━━ 本文 ━━

2/20-2/24にMercari Tech Researchのメンバーとして、中国のシリコンバレーと呼ばれる深センと広州を訪問してきました。興奮冷めやらぬうちにレポートします。
テックリサーチとは?
メルカリで去年から始まった施策です。諸外国を訪問し、その国のITサービスや暮らしを調査したり、現地テックコミュニティと交流します。調査結果は社内での報告会やテックリサーチナイトで発表し、そこで得た知見や、現地コミュニティとの繋がりをプロダクト企画/開発に活かすというのが主な目的です。
訪問する国に特に制約はないのですが、やはりITによる発展が著しい国に行く傾向が強いです。これまでに中国以外だとエストニア、インド、フィンランド、シンガポール、アメリカ(ニューヨーク)などのリサーチ実績があります。
今回自分が深センを選んだ理由はずばり深センが中国のシリコンバレーと呼ばれているからです。シリコンバレー(の近く)に住む自分としては、どんな違いがあるのかをこの目で確かめたいという思いがありました。
あと、このブログを少し前に読んで、実際のところどうなっているのか知りたいと思っていたこともあります。
このレポートでは
について書きます。この記事は前編です。
深センとは
さて、まずは深センという街について簡単に説明します。深センは香港の北にある経済特区です。
深センについての正確な情報は深センの公式ウェブサイトを見るのがよいかと思いますが、ここではざっくりとした情報をWikipedia(英語)から抽出します。曰く、
- 人口は2017年に1252万人以上(国内の移民が多く人数カウントには諸説ある)
- 1980年に中国最初の経済特区になり、2017年の国内成長率は北京、上海について3位(2000年代は16%以上の成長率、2012年以降も10%以上)

━━━

やること =
**A.** 次の(i)〜(iii)が深セン訪問の文章と合っているか、それぞれ「はい」か「いいえ」で答え、決め手になる文章中の言葉をそのまま引用してください。(i) 訪問は2月20日から2月24日までだった。(ii) 深センは香港の南にある。(iii) 深センは1980年に中国で最初の経済特区になった。
**B.** 深セン訪問の文章を、最後の文のあとから引き継いで書き進めてください。

━━ 手もとの情報 ━━

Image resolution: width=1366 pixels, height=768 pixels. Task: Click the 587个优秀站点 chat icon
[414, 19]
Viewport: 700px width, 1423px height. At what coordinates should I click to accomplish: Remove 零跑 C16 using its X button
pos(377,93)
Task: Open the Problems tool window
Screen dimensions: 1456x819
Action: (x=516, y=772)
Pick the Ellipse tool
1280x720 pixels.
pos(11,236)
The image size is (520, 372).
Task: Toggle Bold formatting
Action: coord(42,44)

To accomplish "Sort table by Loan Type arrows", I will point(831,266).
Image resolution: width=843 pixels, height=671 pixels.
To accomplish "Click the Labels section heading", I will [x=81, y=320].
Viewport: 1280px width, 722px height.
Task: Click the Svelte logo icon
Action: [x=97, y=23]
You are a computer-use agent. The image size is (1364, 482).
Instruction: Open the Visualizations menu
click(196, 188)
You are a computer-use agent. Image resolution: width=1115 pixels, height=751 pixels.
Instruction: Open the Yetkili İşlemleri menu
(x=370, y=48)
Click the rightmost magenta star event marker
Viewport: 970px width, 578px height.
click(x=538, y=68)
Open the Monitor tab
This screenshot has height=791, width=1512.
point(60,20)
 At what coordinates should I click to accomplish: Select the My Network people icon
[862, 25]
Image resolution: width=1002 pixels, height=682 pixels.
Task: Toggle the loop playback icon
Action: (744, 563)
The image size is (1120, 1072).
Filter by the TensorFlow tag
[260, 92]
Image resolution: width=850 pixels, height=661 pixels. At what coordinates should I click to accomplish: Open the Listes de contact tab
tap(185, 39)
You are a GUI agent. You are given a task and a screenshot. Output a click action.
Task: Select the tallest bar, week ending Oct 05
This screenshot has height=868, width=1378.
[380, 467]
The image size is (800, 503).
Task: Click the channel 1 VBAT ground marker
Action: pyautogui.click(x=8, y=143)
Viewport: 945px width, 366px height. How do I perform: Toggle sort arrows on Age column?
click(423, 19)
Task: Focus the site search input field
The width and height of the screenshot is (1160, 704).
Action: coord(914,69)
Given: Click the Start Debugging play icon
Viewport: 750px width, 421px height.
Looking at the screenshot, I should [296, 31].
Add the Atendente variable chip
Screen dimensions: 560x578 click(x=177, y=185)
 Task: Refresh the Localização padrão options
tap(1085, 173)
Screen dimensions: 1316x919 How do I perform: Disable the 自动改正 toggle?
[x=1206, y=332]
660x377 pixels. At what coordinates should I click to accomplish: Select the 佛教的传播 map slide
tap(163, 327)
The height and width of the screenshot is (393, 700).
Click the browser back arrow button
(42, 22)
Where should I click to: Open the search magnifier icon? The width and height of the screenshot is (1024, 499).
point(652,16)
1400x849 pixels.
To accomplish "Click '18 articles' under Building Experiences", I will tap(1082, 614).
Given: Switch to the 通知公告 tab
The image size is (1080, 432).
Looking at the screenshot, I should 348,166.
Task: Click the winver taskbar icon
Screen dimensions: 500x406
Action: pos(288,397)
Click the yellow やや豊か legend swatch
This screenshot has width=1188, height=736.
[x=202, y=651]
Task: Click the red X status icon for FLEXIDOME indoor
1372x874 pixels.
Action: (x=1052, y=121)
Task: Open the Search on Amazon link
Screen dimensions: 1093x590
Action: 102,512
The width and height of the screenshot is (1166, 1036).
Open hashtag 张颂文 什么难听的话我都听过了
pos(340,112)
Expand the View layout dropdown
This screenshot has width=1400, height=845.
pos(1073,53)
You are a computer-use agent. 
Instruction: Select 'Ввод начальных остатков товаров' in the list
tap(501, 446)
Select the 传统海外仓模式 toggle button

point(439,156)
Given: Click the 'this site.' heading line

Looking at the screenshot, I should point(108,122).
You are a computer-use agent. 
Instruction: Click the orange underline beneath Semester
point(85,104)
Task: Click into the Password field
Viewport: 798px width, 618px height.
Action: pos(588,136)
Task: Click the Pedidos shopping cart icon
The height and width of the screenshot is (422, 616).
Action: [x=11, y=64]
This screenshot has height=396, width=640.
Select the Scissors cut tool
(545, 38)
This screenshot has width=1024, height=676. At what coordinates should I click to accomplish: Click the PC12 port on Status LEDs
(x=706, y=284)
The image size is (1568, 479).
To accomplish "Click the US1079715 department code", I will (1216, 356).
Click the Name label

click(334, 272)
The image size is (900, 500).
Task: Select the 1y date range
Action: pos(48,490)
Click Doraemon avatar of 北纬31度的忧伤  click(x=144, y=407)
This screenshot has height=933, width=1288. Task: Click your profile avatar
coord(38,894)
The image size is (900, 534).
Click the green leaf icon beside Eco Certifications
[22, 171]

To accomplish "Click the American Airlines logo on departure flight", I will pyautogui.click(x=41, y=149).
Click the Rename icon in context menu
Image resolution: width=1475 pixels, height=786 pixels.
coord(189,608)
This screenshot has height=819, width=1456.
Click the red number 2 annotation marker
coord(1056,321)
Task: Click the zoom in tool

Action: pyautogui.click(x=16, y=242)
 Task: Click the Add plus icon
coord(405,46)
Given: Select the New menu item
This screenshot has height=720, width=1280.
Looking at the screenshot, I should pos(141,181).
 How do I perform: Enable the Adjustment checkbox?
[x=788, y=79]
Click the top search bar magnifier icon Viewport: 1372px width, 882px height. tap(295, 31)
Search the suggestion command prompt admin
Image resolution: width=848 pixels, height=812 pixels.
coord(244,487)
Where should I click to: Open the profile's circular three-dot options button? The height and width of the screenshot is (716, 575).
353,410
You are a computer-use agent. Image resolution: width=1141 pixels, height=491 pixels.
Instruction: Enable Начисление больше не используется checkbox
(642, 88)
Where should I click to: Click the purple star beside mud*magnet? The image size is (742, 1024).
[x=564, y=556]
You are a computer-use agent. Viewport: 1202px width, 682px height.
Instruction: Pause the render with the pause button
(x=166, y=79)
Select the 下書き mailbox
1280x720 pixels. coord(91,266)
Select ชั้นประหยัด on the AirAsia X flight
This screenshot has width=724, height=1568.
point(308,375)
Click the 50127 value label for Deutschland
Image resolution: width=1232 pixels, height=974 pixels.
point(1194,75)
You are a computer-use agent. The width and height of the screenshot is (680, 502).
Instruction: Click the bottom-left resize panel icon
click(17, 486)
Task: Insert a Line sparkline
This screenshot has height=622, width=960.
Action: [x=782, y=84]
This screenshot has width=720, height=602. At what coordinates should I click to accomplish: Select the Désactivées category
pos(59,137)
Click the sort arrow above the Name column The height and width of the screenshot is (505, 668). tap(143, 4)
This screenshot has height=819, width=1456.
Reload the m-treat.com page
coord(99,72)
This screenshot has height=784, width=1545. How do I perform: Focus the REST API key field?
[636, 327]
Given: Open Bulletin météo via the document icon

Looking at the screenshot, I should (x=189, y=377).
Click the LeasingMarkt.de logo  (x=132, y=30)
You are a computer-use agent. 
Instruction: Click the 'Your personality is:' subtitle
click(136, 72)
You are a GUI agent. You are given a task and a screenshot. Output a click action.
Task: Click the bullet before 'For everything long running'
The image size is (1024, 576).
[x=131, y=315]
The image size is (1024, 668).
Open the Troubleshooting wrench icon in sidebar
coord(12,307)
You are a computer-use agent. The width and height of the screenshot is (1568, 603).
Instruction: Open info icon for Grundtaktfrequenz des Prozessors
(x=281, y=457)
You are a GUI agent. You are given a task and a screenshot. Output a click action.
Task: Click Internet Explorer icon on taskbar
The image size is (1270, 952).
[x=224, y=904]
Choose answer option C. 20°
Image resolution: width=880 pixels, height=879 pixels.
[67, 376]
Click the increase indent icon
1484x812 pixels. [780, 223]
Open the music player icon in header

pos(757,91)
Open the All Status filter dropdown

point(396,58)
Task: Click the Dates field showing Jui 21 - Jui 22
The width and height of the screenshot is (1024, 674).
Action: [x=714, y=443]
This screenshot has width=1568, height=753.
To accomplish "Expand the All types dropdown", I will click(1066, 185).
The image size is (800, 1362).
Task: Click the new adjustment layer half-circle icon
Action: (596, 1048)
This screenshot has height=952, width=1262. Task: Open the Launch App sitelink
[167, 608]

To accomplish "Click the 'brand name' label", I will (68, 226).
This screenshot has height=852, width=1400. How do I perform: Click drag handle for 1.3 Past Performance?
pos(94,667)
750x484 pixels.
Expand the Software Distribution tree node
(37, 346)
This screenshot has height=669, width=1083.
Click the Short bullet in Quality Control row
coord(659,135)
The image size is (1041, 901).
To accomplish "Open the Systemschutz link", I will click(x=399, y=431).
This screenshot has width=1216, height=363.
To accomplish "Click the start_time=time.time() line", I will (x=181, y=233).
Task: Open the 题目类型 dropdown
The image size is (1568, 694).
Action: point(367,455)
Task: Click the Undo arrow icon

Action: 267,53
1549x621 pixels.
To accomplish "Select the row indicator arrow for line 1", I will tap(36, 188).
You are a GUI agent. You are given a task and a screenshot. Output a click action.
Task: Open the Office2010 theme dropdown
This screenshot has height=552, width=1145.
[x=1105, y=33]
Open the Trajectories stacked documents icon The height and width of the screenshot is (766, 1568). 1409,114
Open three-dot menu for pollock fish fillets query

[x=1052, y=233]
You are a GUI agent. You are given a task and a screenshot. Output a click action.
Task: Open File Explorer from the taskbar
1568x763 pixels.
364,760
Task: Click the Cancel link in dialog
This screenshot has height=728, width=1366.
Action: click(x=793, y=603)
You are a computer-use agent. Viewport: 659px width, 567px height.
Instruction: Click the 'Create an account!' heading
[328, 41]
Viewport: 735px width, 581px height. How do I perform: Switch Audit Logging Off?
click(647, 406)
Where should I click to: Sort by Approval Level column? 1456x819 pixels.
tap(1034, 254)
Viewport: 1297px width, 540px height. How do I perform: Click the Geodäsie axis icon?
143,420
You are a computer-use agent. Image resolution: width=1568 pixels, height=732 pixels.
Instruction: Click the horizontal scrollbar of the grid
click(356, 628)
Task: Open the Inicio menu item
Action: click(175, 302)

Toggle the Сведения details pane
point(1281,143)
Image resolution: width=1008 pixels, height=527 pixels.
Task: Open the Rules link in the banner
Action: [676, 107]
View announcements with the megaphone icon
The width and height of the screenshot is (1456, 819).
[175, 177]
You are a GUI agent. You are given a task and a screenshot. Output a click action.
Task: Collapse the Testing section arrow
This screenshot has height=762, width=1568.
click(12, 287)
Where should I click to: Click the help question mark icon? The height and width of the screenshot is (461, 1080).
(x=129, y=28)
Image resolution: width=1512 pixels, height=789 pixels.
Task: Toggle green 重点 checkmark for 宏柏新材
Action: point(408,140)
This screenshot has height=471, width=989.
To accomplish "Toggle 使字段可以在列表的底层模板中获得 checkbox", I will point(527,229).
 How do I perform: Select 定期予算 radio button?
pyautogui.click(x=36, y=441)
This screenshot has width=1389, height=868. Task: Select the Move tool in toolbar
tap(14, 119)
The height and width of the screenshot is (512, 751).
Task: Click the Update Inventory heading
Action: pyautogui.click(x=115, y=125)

━━━

答え =
**A.**
(i) はい。「2/20-2/24にMercari Tech Researchのメンバーとして、中国のシリコンバレーと呼ばれる深センと広州を訪問してきました。」
(ii) いいえ。「深センは香港の北にある経済特区です。」
(iii) はい。「1980年に中国最初の経済特区になり」

**B.**
- 製造会社やハイテク産業が数多くあり、HuaweiやTencentといった中国を代表するIT企業のHQがある
という中国の経済成長の原動力となっている街です。なお、「中国のシリコンバレー」という表現はどこからでてきたのかはっきりわからないのですがWikipediaの参考文献として挙げられていた2014年のGuardianの記事では Inside Shenzhen: China's Silicon Valley
として深センが紹介されています。
ちなみに25都市と姉妹都市になっており、日本では筑波市と姉妹都市だそうです。
街の見どころ
巨大電気街
華強北(华强北Huaqiangbei)と呼ばれる地域にある電気街です。巨大な電化店が大通りに軒を連ね、コンピュータ、スマホ、ドローンからマイニングコンピュータ、バルクの電子部品までなんでもかんでも売ってます。
A drone demo at the Huaqiangbei's biggest mall
— Tomoaki Imai (@tomoaki_imai) 2018年2月22日
華強北という電気街の電機デパートで店員に「このドローン飛ぶの?」と聞いたらその場で箱を開けて飛ばしてくれた#MTRSZX pic.twitter.com/RM5q5Kvb0U
Appleは正規店はないですがこんな感じで部品が沢山売ってます。これを元に組み立てるようです。
奥に行くほどディープなお店が沢山ありました。今回は春節直後なので、残念ながら多くのお店はしまってました。
Tencentを始めとした巨大ビル群
深センに来て一番驚いたことはとにかくビルがめちゃくちゃ建っているということです。とにかくデカイし、圧倒されます。今もどんどん建てられていて、経済成長の勢いを感じます。
どこの建物もだいたい立派なデパートが入っている
滞在したところ
香港との玄関口にほど近い、老街Laojieというところに滞在しました。ここにあるHyatt PlaceはWifiが香港のAPを経由しているためグレートファイヤーウォールの影響を受けず、Google, Facebook問題なくアクセスできます。
老街を東京で例えるなら御徒町、上野といったところでしょうか。若者向けのお店が多く、道路に面した露天も結構あったりして、とても活気があります。10代-20代前半の若者がとても多いです。
物価
食べ物くらいしか比較できないですが、感覚的にはベイエリアよりははるかに安く、日本と同じか少し安いくらいでしょうか。たとえば屋台では20元(日本円で340円位)でご飯が食べられます。Xiaomiの10000mAの携帯バッテリーは150元(2500円位)でした。
深センで体験したサービス
現地ではいくつかの日本やアメリカではあまりみないサービスを体験しました。主だったものを紹介したいと思います。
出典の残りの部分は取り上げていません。